Duncan Lochhead, Commercial Sustainability Manager at Dulux Decorator Centre, said: “As a champion of sustainable building practices, Dulux Decorator Centre is incredibly proud to have received one million paint cans under its recycling scheme. With our customers’ help, we are striving to increase the empty can recycling rate significantly and reduce our impact on the environment.

“According to the Construction Leadership Council, the construction of our built environment produces the largest waste stream by tonnage, and recycling paint cans is an easy way for the painting and decorating trade to do its bit and reduce this figure.”

Duncan continued: “Our can recycling scheme means that tradespeople can drop their empty products into us on their next visit. Also, if customers have partially full paint cans at the end of a job, we will work with them to donate it to good causes such as Community RePaint – a UK wide paint reuse network, sponsored by Dulux, that aims to collect leftover paint and redistribute it at an affordable cost – so nothing goes to waste.”

Donald Macphail, Chief Operating Officer – Treatment at Veolia UK, added: “This is a great example of an industry coming together to make a real difference to improve recycling. To reach our net zero goals we must take every opportunity to cut climate-changing carbon emissions. By recycling high-density Polyethylene (HDPE) paint pots up to 88% of the carbon emissions are saved compared with using virgin materials, and using recycled steel and tin saves around 60% of the emissions against extracting new resources.
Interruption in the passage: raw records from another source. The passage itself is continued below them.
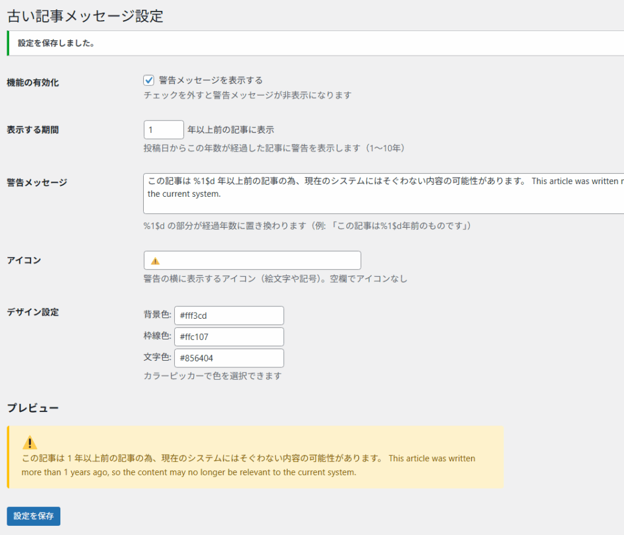The height and width of the screenshot is (535, 624).
Task: Click the years number field in 表示する期間
Action: pos(163,130)
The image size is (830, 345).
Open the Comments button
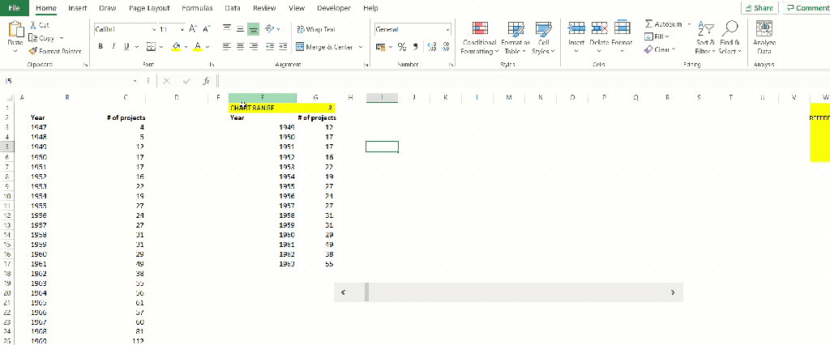(806, 8)
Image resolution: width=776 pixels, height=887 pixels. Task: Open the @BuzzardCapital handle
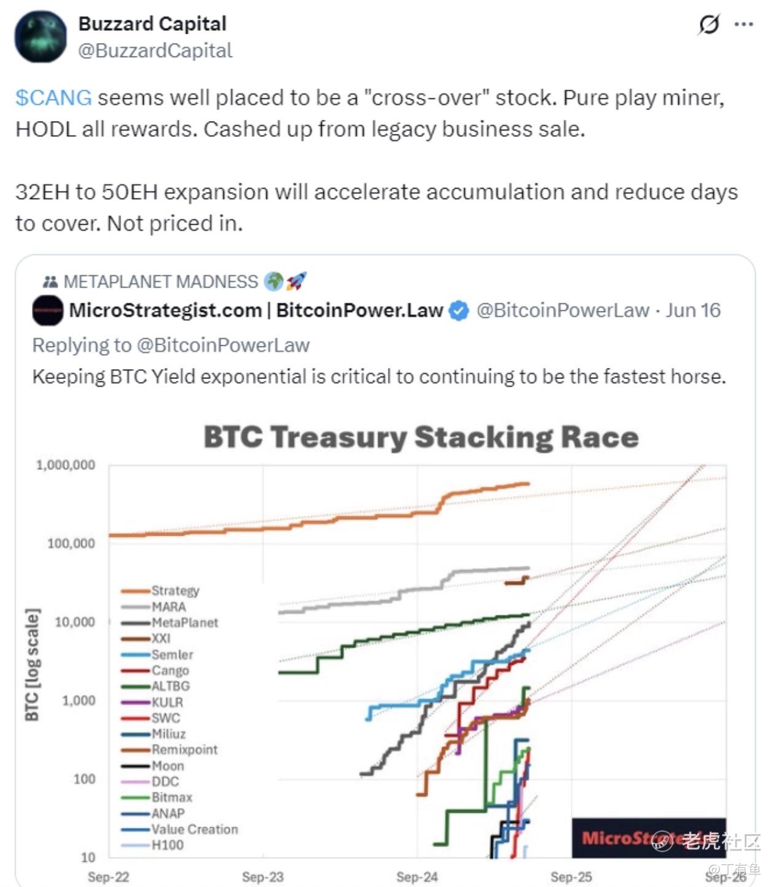[155, 50]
This is just the beginning of the journey and I encourage all in the industry to utilise this service as together we can make a huge difference to deliver ecological transformation.”

Dulux Decorator Centre accepts a wide range of dry or empty metal or plastic paint cans including Dulux, Armstead, Dulux Woodcare, Cuprinol, Sikkens, and Hammerite. Cans that have contained emulsions, gloss paints, undercoats and primers, floor paints, exterior paints, and masonry paints – and those that have contained water-based or solvent-based products – can all be recycled under the scheme. Plastic cans are shredded, washed, and sent back into the plastics market, and metal is remelted into new steel and returned to the general market.


Dulux has also been celebrating two decades of Colour of the Year and has recently launched its colour for 2023 – Wild Wonder – along with “four complementary, versatile colour palettes that can be used to create stunning spaces across all sectors”.

Wild Wonder is described as “a soft gold with hints of green inspired by fresh seed pods and harvest grain” with an upbeat glow (that) connects us with nature, creating a sense of energy and positivity”.

The company says that as people search for support, connection, inspiration and balance in the world today, theyre diving into the wonders of the natural world to find it”. Furthermore, extensive research conducted by Dulux colour experts and international design professionals found that even with so many challenges ahead, there was hope at the heart of global social, design and consumer trends”.

Marianne Shillingford, Creative Director of Dulux UK, said: Our relationship with the natural world feels more precious and precarious than ever. As well as understanding the value of nature more keenly, with climate change becoming a reality for all of us, we also feel the urgency of reconnecting with nature and the necessity of working with rather than against it.

The earth and its materials have been inspiring humanity for centuries. Now is the time to put them centre stage and bring the outside, in.”